* Quoted passage:
※ ※ ※
Low-Tech, High Reward
Dick has long been enthusiastic about investing in healthcare’s future. In the 1980s, he partnered with Dartmouth College, where he earned his bachelor’s degree, to examine healthcare reform as co-chair of the Dartmouth Institute for Health Policy and Clinical Practice’s advisory committee. His commitment to research, along with his business acumen, has been a guiding force for PAMF and Sutter Health for years.
“Research is one way I can see that Sue and I are making a difference with our philanthropy,” Dick says. “For example, we once sponsored a program between PAMF and Stanford to study the effectiveness of various interventions on breast cancer patients. That led to six journal publications on this unique way of looking at breast cancer.”
Over the past year and a half, Dick participated in a Sutter Health oncology workgroup that included a caucus of physicians and leaders from PAMF and Mills-Peninsula Medical Center. Led by Conrad Vial, M.D., senior vice president and chief clinical officer at Sutter Health, the group reimagined the journey of a local cancer patient, identifying steps to ease that journey in the future.
“This experience allowed me to see the excitement of doctors, nurses and clinicians in thinking about a new way of doing things in cancer treatment,” Dick says. “We want to improve the way all cancer patients are treated long-term, and this group was fired up for change—nothing compares to that.”
※ ※ ※
* Records:
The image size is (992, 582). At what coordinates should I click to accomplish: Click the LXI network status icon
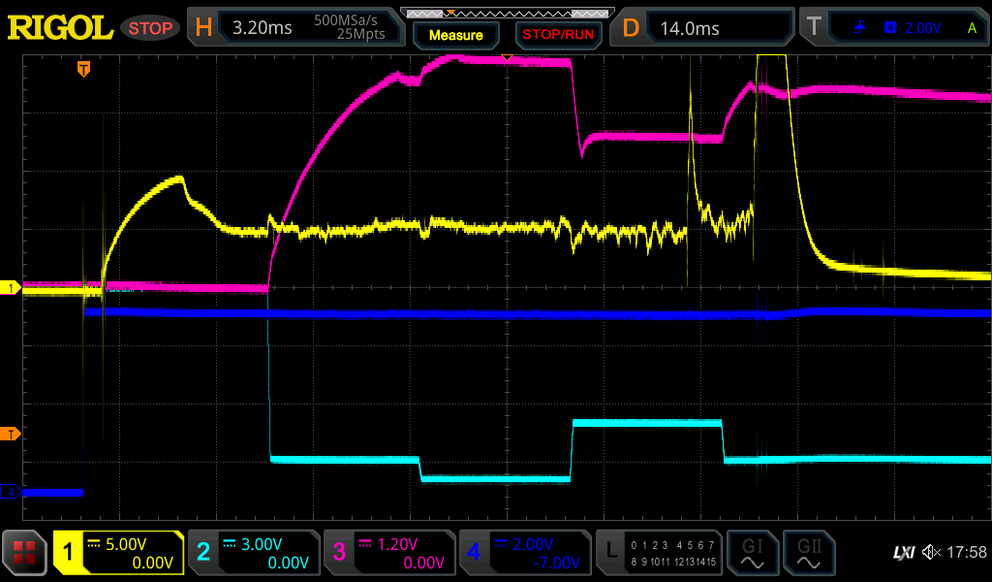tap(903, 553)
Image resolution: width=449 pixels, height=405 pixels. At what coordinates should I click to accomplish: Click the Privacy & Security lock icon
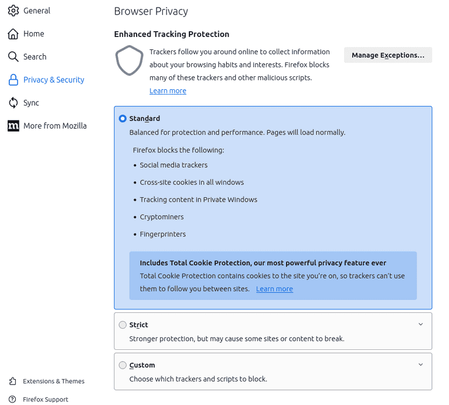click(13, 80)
※ ※ ※
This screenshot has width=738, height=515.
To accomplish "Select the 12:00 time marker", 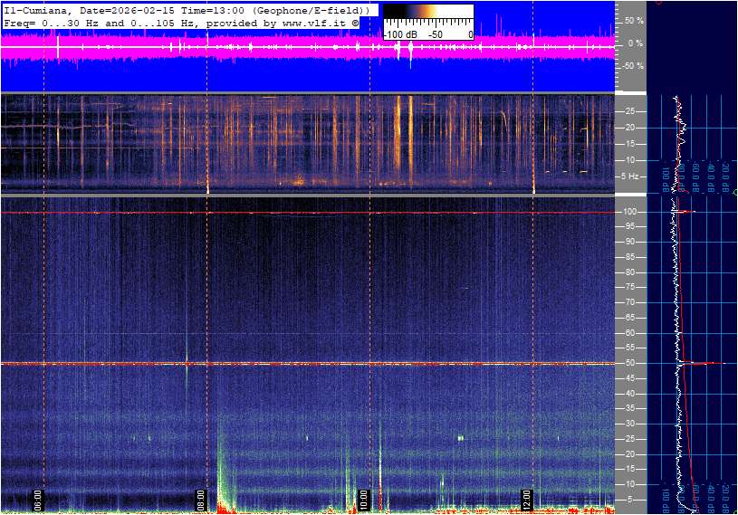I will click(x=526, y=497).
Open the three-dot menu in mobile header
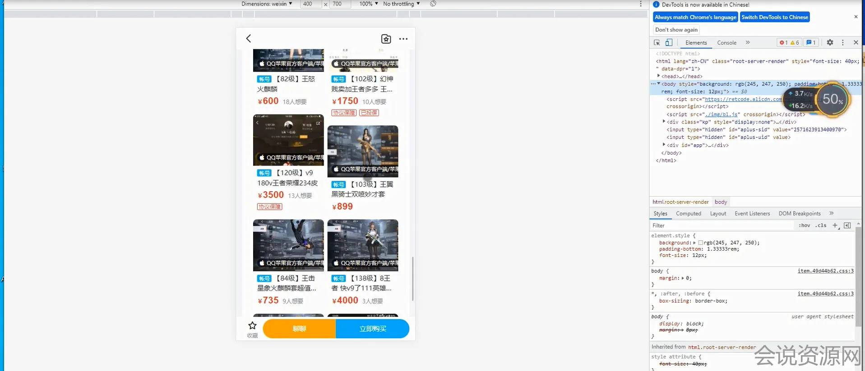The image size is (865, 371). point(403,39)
※ ※ ※
* What you need to do:
**a.** Do these statements agree with the "Low-Tech, High Reward" text? (i) Dick earned his bachelor's degree at Dartmouth College. (ii) The oncology workgroup was led by Sutter Health's chief clinical officer. (iii) The program sponsored between PAMF and Stanford produced ten journal publications. Answer each with yes or no, and quote the deciding words from the text.
**b.** Rewrite the "Low-Tech, High Reward" text starting with "Low-Tech, High Reward" and going on through "Health for years.", changing "advisory committee" to "steering committee".
The listing has nothing to do with the text.

* Solutions to the problems:
**a.**
(i) Yes: "Dartmouth College, where he earned his bachelor’s degree"
(ii) Yes: "Led by Conrad Vial, M.D., senior vice president and chief clinical officer at Sutter Health"
(iii) No: "That led to six journal publications"

**b.**
Low-Tech, High Reward
Dick has long been enthusiastic about investing in healthcare’s future. In the 1980s, he partnered with Dartmouth College, where he earned his bachelor’s degree, to examine healthcare reform as co-chair of the Dartmouth Institute for Health Policy and Clinical Practice’s steering committee. His commitment to research, along with his business acumen, has been a guiding force for PAMF and Sutter Health for years.